Bacteria in your mouth can enter your bloodstream through your gums and infect your heart tissues and valves. You can lower this risk by following regular oral hygiene practices including brushing and flossing your teeth.

When you go to the dentist:

  • Be sure to tell your dentist that you have had valve surgery.
  • Do not have dental work done for at least six months after your surgery unless there is an urgent problem, for example, a toothache or an abscess.
  • After that time, see a dentist at least once a year.
  • You must take antibiotics before any dental cleaning or treatments.
  • Your dentist or family doctor will give you a prescription before your appointment.


Your skin is a barrier against infections. Pay careful attention to any breaks or cuts in the skin.

Contact your doctor if you develop:

  • A fever
  • Abscess
  • Cuts that become swollen or tender and drain pus
  • Any other suspected infections, including urinary tract infections

Avoid getting new body piercings or tattoos.

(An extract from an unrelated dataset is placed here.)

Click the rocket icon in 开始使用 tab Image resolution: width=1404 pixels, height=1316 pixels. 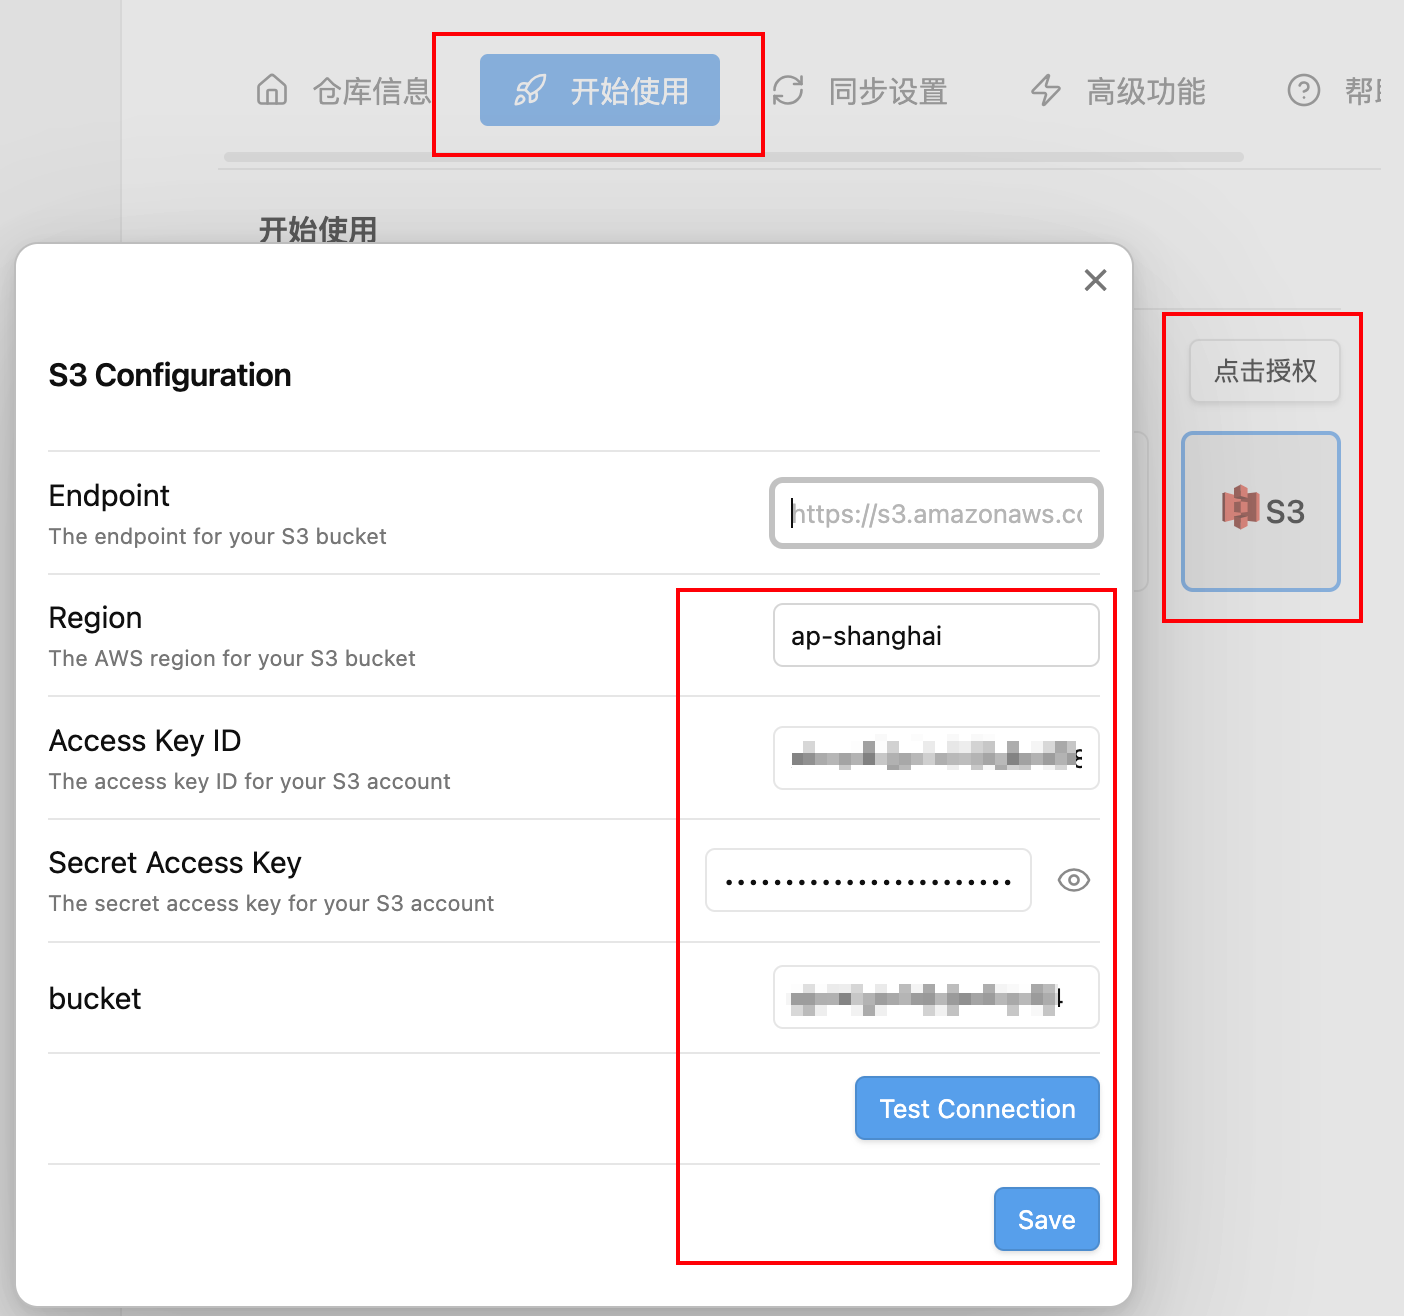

Get the pneumonia vaccine (Pneumovax, the effects of this vaccine last several years) and the annual flu shot. This will reduce your risk of pneumonia and is recommended after your valve surgery. Please wait for one month after discharge from surgery to get your flu shot.

If you are on Coumadin® (Warfarin), refer to page 23 for specific instructions.


It is important that any health care professional involved in your care know that you have had valve surgery. Notify any health care staff that you consult that you have had valve surgery and wear your medical alert bracelet at all times.

If you do not have a medical alert bracelet with your new valve information, you should get one. You can add any other important medical information onto it as well (ex: allergy information).


All patients who have had valve surgery at the Heart Institute receive follow-up calls from the Cardiac Surgery Valve Clinic.

Regular tests of your valve using ultrasound (echocardiogram) will also be arranged or coordinated if you do not have your own Cardiologist. Sometimes, if you have moved, it is difficult for the Valve Clinic to contact you. Let them know if you have changed your address.